Die Familie wird seit längerer Zeit vom Katharinen-Hospiz am Park, insbesondere durch den Kinder- und Jugendhospizdienst begleitet und unterstützt, jeder einzelne und alle zusammen als Familie. Der ambulante Kinder- und Jugendhospizdienst umfasst die Beratung, Unterstützung und Begleitung von Familien, die sich mit Krankheit, Sterben, Tod und Trauer auseinandersetzen. Das Team besteht aus vier hauptamtlichen Mitarbeiterinnen und 30 ehrenamtlichen Mitarbeitern.

Begleitung, das heißt auch Mitgehen – im wahrsten Sinne des Wortes. Die ehrenamtliche Mitarbeiterin Renate zum Beispiel geht seit Wochen mit der 16-jährigen Mandy* spazieren – und den beiden Hunden. Mandys Mutter ist schwerst erkrankt. Mal schreiten sie schnellen Schrittes voran, mal gehen sie langsam und warten auf die Hunde, genießen die Natur und die Sonne, schweigen oder reden über Gott und die Welt, die Familie, die Schule, Musik, Pläne, Ängste, kurzum: über das Leben.

Begleitung funktioniert auch umgekehrt, bei Familien mit einem erkrankten Kind – wie bei Tom und dessen Mutter. Er ist drei und wurde mit dem Down Syndrom geboren. Vor ungefähr einem Jahr wurde bei dem Jungen auch Leukämie diagnostiziert. Die vielen und langen Behandlungen in Kiel waren belastend. Toms Mutter versorgt und umsorgt den Jungen inzwischen allein zu Hause. Unterstützt wird sie, vor allem in den Nächten, von einem ständig anwesenden Pflegedienst. Und von Annegret. Die ehrenamtliche Mitarbeiterin des Kinder- und Jugendhospizdienstes besucht den Dreijährigen einmal in der Woche. Dann hat seine Mutter Zeit, notwendige Dinge zu erledigen. Annegret und Tom spielen dann gemeinsam. Bei jedem Besuch lernt sie hinzu, sagt sie, etwa welche Bedeutung seine jeweilige Mimik, seine Handzeichen, seine Körpersprache haben. „Besonders mag er es, wenn wir Kinderlieder mit entsprechender Handlung begleiten“, beobachtet Annegret und hat großen Respekt vor der Leistung seiner Mutter. Denn trotz allem sei auch Hoffnung und Freude auf die Zeit, in der ihr kleiner Sohn künftig wieder Kontakt zu anderen Kindern haben darf und beide einen normalen Alltag leben können, sei zu spüren.
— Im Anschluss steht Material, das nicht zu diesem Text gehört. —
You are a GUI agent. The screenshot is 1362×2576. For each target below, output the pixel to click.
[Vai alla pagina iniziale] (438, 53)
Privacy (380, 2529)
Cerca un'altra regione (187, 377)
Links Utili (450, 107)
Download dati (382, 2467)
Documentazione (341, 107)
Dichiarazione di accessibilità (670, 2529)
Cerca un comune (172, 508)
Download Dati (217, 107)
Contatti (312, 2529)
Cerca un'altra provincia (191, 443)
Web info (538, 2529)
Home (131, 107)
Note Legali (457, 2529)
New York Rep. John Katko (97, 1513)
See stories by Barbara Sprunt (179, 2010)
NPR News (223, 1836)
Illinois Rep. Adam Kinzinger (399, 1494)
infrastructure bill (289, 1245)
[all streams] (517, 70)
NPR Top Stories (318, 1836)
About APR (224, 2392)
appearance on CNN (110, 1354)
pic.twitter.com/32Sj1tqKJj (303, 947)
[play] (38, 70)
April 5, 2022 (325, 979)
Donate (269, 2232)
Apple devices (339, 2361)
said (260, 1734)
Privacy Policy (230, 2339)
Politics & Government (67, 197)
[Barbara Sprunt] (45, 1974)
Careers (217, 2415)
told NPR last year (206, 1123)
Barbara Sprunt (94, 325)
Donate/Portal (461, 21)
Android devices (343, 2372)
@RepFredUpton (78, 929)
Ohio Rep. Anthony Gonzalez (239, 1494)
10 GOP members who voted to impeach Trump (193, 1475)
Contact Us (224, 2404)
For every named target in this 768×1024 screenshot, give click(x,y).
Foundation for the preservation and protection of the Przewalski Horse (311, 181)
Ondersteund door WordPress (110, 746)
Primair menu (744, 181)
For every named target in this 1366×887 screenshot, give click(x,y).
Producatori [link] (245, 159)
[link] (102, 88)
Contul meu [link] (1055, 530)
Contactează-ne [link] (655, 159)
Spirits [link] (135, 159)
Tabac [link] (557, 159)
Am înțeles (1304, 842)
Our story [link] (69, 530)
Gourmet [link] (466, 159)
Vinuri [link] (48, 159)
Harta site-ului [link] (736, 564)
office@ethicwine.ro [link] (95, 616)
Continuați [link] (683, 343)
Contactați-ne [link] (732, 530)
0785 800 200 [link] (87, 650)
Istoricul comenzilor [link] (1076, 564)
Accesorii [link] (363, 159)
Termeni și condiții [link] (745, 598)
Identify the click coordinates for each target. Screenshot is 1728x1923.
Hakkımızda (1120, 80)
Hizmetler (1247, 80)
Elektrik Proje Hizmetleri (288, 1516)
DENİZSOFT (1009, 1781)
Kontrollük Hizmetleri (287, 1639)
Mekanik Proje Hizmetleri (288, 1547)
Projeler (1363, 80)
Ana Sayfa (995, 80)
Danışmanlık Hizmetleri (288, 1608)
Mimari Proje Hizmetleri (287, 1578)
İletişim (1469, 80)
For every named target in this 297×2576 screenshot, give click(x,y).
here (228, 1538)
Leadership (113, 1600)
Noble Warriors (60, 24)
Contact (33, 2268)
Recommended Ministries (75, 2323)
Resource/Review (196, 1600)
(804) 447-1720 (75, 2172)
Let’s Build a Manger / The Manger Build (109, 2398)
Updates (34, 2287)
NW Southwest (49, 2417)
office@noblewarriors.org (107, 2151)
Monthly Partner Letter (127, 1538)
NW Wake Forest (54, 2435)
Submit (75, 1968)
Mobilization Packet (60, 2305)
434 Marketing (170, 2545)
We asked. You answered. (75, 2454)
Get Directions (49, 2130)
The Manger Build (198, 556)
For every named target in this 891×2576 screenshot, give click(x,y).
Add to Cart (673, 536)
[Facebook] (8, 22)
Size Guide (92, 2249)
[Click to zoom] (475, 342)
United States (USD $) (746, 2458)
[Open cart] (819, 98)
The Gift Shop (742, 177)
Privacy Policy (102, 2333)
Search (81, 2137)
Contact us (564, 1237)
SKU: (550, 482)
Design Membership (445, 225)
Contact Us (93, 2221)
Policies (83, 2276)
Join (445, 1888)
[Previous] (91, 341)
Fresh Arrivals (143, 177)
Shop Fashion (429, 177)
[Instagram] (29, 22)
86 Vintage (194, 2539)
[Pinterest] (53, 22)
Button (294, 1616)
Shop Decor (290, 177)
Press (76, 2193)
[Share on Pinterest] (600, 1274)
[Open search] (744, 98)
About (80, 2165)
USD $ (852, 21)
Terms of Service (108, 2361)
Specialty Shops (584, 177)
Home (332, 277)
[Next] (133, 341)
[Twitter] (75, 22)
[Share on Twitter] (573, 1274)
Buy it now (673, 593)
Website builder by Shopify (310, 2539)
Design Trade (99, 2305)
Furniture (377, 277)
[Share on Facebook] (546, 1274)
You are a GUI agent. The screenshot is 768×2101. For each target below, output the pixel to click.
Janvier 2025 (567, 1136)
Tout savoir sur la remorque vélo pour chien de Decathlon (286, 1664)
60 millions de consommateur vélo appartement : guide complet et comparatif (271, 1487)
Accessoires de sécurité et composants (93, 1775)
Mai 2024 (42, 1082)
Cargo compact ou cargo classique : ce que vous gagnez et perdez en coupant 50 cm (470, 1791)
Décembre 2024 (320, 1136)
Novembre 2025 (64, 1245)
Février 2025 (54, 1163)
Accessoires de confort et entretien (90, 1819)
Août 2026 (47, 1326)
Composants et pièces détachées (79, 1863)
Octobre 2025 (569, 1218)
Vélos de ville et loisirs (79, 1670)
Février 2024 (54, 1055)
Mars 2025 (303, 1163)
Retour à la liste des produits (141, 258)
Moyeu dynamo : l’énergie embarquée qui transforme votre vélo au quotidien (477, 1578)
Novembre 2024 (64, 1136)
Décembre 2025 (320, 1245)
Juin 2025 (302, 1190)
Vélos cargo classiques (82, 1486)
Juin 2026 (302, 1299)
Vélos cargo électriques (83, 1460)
Traurigkeit, Wut und Enttäuschung, ob leise weinend oder laut, aktiv oder sich zurückziehend – das empfinden trauernde Kinder, die Mutter oder Vater, Schwester oder Bruder, Oma oder Opa verloren haben. Auch sie lässt der ambulante Kinder- und Jugendhospizdienst nicht mit den Gefühlen allein. Alle zwei Wochen kommen Kinder zwischen sechs und zehn Jahren in der Kindertrauergruppe zusammen. Dort spielen Rituale und Kreativeinheiten eine wichtige Rolle. Und schöne Erlebnisse teilen die Kinder miteinander, so wie die Bootstour vor einiger Zeit. An Kindertagesstätten und Schulen schließlich richtet sich die Kindergarten- und Schularbeit des Kinder- und Jugendhospizdienstes.